However, I will use this popular blogging platform to push for Federal legislation that I feel is necessary and vital to the future of our great country.
The President needs to call an emergency meeting now, to convene the House and Senate and get my Bill pushed through...PRONTO!
My proposal: On your bathroom sink, you have a tube of toothpaste. On that same sink, you may have a tube of butt cream. Next to that, you may find a tube of medicated muscle rub. Ladies and gentlemen, this is a recipe for disaster and immediate action must be taken!
Let me throw out one possible Doomsday Scenario. It's 6 am and you've just woken from a long night's slumber. To the sink you go to brush the very teeth that spent the night in your tepid, stinky piehole. You reach, in the faint early morning light, for a tube of what you think is toothpaste. Instead, it is either a) butt cream or b) icy-hot.
I will let you use your mind to figure out how and why grabbing the wrong tube could be bad. Hint: It's not mistakenly applying toothpaste to the old balloon knot. That feels rather refreshing...I mean, that's what I've been told.

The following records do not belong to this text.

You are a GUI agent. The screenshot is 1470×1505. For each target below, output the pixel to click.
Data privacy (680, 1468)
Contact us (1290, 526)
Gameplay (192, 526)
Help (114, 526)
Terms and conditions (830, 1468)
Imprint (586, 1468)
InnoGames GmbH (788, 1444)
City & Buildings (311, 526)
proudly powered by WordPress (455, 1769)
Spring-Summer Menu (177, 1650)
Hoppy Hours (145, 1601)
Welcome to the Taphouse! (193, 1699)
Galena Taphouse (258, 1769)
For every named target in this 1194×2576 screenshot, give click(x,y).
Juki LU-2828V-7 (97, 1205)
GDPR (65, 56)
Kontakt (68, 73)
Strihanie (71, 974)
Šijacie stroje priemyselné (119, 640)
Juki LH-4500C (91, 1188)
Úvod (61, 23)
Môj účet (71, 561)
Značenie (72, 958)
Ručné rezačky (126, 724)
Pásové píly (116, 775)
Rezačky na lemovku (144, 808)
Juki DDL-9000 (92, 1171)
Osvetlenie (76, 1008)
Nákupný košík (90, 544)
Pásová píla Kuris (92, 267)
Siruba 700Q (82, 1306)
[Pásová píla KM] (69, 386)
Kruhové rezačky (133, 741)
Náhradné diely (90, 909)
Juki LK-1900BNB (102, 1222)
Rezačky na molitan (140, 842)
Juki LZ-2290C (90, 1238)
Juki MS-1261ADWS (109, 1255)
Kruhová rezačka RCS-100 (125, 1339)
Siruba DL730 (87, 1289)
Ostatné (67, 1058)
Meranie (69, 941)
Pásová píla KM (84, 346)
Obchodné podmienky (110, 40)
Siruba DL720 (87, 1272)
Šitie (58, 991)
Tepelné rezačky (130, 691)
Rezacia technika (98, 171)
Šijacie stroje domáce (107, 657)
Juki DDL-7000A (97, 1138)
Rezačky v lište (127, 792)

The government needs to step in and call for a drastic change in packaging of these tubed-materials. You can reach into your pocket and tell if the coin you are holding is a quarter, a dime, a penny just by feel. I propose the same distinction be made with the above items. We must work together to blur and crossover the old party lines to get this Bill passed. It is not something we should do, it is something we WILL do.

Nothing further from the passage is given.